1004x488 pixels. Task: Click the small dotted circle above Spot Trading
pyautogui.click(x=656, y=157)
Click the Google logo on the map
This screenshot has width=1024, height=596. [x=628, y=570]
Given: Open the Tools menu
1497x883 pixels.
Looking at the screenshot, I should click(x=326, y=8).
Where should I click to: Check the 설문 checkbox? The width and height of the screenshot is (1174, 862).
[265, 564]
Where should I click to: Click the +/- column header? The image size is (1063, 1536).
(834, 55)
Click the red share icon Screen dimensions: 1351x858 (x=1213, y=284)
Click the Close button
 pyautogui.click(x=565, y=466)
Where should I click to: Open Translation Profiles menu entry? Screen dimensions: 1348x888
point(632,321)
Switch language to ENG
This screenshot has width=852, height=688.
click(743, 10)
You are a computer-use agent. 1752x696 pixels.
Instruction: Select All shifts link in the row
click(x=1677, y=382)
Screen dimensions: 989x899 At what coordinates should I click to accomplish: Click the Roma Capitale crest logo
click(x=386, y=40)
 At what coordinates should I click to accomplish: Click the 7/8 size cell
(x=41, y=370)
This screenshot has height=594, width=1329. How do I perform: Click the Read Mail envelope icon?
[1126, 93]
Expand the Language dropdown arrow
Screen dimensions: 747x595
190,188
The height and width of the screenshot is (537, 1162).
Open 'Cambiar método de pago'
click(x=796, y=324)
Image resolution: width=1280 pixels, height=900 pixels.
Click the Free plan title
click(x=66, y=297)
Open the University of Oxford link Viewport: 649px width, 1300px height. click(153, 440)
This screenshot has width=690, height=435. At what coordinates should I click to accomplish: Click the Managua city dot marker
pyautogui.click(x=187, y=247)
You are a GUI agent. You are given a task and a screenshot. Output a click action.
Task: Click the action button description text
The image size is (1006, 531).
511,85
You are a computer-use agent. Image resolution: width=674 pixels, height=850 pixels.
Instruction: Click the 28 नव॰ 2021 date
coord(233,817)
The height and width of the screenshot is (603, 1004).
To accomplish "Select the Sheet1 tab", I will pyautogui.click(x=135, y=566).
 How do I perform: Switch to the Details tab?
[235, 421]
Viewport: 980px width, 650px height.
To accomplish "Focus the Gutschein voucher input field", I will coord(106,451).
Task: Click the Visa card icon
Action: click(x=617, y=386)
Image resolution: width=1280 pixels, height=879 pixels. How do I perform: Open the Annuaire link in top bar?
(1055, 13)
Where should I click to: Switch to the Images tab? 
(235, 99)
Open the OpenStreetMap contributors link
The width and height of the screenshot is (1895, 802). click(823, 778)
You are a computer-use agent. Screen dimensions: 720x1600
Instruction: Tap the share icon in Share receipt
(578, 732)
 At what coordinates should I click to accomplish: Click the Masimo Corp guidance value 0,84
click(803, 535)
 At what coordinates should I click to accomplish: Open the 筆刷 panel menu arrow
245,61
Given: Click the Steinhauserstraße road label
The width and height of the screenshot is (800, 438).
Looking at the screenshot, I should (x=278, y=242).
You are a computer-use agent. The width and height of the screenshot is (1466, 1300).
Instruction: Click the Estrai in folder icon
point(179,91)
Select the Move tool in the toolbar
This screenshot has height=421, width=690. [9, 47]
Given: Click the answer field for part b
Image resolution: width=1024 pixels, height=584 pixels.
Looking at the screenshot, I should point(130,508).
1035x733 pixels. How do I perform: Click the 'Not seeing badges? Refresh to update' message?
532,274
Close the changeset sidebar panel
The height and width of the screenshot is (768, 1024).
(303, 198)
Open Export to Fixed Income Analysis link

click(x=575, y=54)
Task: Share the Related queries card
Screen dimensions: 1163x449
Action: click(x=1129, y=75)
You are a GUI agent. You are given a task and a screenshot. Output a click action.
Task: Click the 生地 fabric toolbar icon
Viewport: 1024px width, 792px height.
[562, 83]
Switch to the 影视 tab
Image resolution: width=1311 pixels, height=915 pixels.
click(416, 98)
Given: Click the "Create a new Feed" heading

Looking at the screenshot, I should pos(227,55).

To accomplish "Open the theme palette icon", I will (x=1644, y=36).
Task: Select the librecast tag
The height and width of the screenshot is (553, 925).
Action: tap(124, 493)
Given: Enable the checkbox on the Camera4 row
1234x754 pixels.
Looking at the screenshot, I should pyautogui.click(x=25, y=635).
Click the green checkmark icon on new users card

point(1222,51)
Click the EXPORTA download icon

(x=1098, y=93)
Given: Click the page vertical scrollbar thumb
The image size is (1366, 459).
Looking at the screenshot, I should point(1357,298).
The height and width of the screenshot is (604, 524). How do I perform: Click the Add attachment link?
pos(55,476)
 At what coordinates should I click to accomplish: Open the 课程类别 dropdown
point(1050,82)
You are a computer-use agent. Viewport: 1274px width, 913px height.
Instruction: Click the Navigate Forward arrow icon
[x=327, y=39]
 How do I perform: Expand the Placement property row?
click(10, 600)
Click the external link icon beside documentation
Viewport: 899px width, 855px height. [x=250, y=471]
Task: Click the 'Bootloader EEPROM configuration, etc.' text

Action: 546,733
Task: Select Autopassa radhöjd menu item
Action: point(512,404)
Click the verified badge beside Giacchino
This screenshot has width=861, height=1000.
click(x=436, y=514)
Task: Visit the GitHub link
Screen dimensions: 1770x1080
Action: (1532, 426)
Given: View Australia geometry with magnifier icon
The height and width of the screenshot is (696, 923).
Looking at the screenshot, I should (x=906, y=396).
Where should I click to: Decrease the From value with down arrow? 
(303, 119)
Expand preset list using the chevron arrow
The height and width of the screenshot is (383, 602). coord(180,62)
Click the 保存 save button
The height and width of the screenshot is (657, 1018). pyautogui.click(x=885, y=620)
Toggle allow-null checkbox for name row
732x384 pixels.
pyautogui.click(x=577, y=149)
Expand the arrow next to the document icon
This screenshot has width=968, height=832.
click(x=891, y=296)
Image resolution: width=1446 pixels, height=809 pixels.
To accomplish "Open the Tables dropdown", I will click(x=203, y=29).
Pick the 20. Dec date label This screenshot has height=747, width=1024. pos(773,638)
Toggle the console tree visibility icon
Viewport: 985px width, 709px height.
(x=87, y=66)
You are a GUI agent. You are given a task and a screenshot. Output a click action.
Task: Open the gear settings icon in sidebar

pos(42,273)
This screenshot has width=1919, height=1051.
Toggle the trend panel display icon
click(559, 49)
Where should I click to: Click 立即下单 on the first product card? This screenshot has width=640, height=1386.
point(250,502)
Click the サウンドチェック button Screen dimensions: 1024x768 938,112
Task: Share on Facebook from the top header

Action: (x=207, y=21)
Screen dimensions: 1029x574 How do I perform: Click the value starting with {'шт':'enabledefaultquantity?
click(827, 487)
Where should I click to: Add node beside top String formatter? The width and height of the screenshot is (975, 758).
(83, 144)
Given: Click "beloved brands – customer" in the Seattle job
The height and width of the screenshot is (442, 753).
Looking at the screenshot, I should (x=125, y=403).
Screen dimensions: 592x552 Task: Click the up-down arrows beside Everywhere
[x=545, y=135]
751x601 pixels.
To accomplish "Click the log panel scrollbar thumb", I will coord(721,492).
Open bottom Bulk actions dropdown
########
*About this task*:
Could you give the records again, exactly as they appear?

*Answer to this exercise*:
1004x488 pixels. Task: Click the small dotted circle above Spot Trading
pyautogui.click(x=656, y=157)
Click the Google logo on the map
This screenshot has width=1024, height=596. [x=628, y=570]
Given: Open the Tools menu
1497x883 pixels.
Looking at the screenshot, I should click(x=326, y=8).
Where should I click to: Check the 설문 checkbox? The width and height of the screenshot is (1174, 862).
[265, 564]
Where should I click to: Click the +/- column header? The image size is (1063, 1536).
(834, 55)
Click the red share icon Screen dimensions: 1351x858 (x=1213, y=284)
Click the Close button
 pyautogui.click(x=565, y=466)
Where should I click to: Open Translation Profiles menu entry? Screen dimensions: 1348x888
point(632,321)
Switch language to ENG
This screenshot has width=852, height=688.
click(743, 10)
You are a computer-use agent. 1752x696 pixels.
Instruction: Select All shifts link in the row
click(x=1677, y=382)
Screen dimensions: 989x899 At what coordinates should I click to accomplish: Click the Roma Capitale crest logo
click(x=386, y=40)
 At what coordinates should I click to accomplish: Click the 7/8 size cell
(x=41, y=370)
This screenshot has height=594, width=1329. How do I perform: Click the Read Mail envelope icon?
[1126, 93]
Expand the Language dropdown arrow
Screen dimensions: 747x595
190,188
The height and width of the screenshot is (537, 1162).
Open 'Cambiar método de pago'
click(x=796, y=324)
Image resolution: width=1280 pixels, height=900 pixels.
Click the Free plan title
click(x=66, y=297)
Open the University of Oxford link Viewport: 649px width, 1300px height. click(153, 440)
This screenshot has width=690, height=435. At what coordinates should I click to accomplish: Click the Managua city dot marker
pyautogui.click(x=187, y=247)
You are a GUI agent. You are given a task and a screenshot. Output a click action.
Task: Click the action button description text
The image size is (1006, 531).
511,85
You are a computer-use agent. Image resolution: width=674 pixels, height=850 pixels.
Instruction: Click the 28 नव॰ 2021 date
coord(233,817)
The height and width of the screenshot is (603, 1004).
To accomplish "Select the Sheet1 tab", I will pyautogui.click(x=135, y=566).
 How do I perform: Switch to the Details tab?
[235, 421]
Viewport: 980px width, 650px height.
To accomplish "Focus the Gutschein voucher input field", I will coord(106,451).
Task: Click the Visa card icon
Action: click(x=617, y=386)
Image resolution: width=1280 pixels, height=879 pixels. How do I perform: Open the Annuaire link in top bar?
(1055, 13)
Where should I click to: Switch to the Images tab? 
(235, 99)
Open the OpenStreetMap contributors link
The width and height of the screenshot is (1895, 802). click(823, 778)
You are a computer-use agent. Screen dimensions: 720x1600
Instruction: Tap the share icon in Share receipt
(578, 732)
 At what coordinates should I click to accomplish: Click the Masimo Corp guidance value 0,84
click(803, 535)
 At what coordinates should I click to accomplish: Open the 筆刷 panel menu arrow
245,61
Given: Click the Steinhauserstraße road label
The width and height of the screenshot is (800, 438).
Looking at the screenshot, I should (x=278, y=242).
You are a computer-use agent. The width and height of the screenshot is (1466, 1300).
Instruction: Click the Estrai in folder icon
point(179,91)
Select the Move tool in the toolbar
This screenshot has height=421, width=690. [9, 47]
Given: Click the answer field for part b
Image resolution: width=1024 pixels, height=584 pixels.
Looking at the screenshot, I should point(130,508).
1035x733 pixels. How do I perform: Click the 'Not seeing badges? Refresh to update' message?
532,274
Close the changeset sidebar panel
The height and width of the screenshot is (768, 1024).
(303, 198)
Open Export to Fixed Income Analysis link

click(x=575, y=54)
Task: Share the Related queries card
Screen dimensions: 1163x449
Action: click(x=1129, y=75)
You are a GUI agent. You are given a task and a screenshot. Output a click action.
Task: Click the 生地 fabric toolbar icon
Viewport: 1024px width, 792px height.
[562, 83]
Switch to the 影视 tab
Image resolution: width=1311 pixels, height=915 pixels.
click(416, 98)
Given: Click the "Create a new Feed" heading

Looking at the screenshot, I should pos(227,55).

To accomplish "Open the theme palette icon", I will (x=1644, y=36).
Task: Select the librecast tag
The height and width of the screenshot is (553, 925).
Action: tap(124, 493)
Given: Enable the checkbox on the Camera4 row
1234x754 pixels.
Looking at the screenshot, I should pyautogui.click(x=25, y=635).
Click the green checkmark icon on new users card

point(1222,51)
Click the EXPORTA download icon

(x=1098, y=93)
Given: Click the page vertical scrollbar thumb
The image size is (1366, 459).
Looking at the screenshot, I should point(1357,298).
The height and width of the screenshot is (604, 524). How do I perform: Click the Add attachment link?
pos(55,476)
 At what coordinates should I click to accomplish: Open the 课程类别 dropdown
point(1050,82)
You are a computer-use agent. Viewport: 1274px width, 913px height.
Instruction: Click the Navigate Forward arrow icon
[x=327, y=39]
 How do I perform: Expand the Placement property row?
click(10, 600)
Click the external link icon beside documentation
Viewport: 899px width, 855px height. [x=250, y=471]
Task: Click the 'Bootloader EEPROM configuration, etc.' text

Action: 546,733
Task: Select Autopassa radhöjd menu item
Action: point(512,404)
Click the verified badge beside Giacchino
This screenshot has width=861, height=1000.
click(x=436, y=514)
Task: Visit the GitHub link
Screen dimensions: 1770x1080
Action: (1532, 426)
Given: View Australia geometry with magnifier icon
The height and width of the screenshot is (696, 923).
Looking at the screenshot, I should (x=906, y=396).
Where should I click to: Decrease the From value with down arrow? 
(303, 119)
Expand preset list using the chevron arrow
The height and width of the screenshot is (383, 602). coord(180,62)
Click the 保存 save button
The height and width of the screenshot is (657, 1018). pyautogui.click(x=885, y=620)
Toggle allow-null checkbox for name row
732x384 pixels.
pyautogui.click(x=577, y=149)
Expand the arrow next to the document icon
This screenshot has width=968, height=832.
click(x=891, y=296)
Image resolution: width=1446 pixels, height=809 pixels.
To accomplish "Open the Tables dropdown", I will click(x=203, y=29).
Pick the 20. Dec date label This screenshot has height=747, width=1024. pos(773,638)
Toggle the console tree visibility icon
Viewport: 985px width, 709px height.
(x=87, y=66)
You are a GUI agent. You are given a task and a screenshot. Output a click action.
Task: Open the gear settings icon in sidebar

pos(42,273)
This screenshot has width=1919, height=1051.
Toggle the trend panel display icon
click(559, 49)
Where should I click to: Click 立即下单 on the first product card? This screenshot has width=640, height=1386.
point(250,502)
Click the サウンドチェック button Screen dimensions: 1024x768 938,112
Task: Share on Facebook from the top header

Action: (x=207, y=21)
Screen dimensions: 1029x574 How do I perform: Click the value starting with {'шт':'enabledefaultquantity?
click(827, 487)
Where should I click to: Add node beside top String formatter? The width and height of the screenshot is (975, 758).
(83, 144)
Given: Click "beloved brands – customer" in the Seattle job
The height and width of the screenshot is (442, 753).
Looking at the screenshot, I should (x=125, y=403).
Screen dimensions: 592x552 Task: Click the up-down arrows beside Everywhere
[x=545, y=135]
751x601 pixels.
To accomplish "Click the log panel scrollbar thumb", I will coord(721,492).
Open bottom Bulk actions dropdown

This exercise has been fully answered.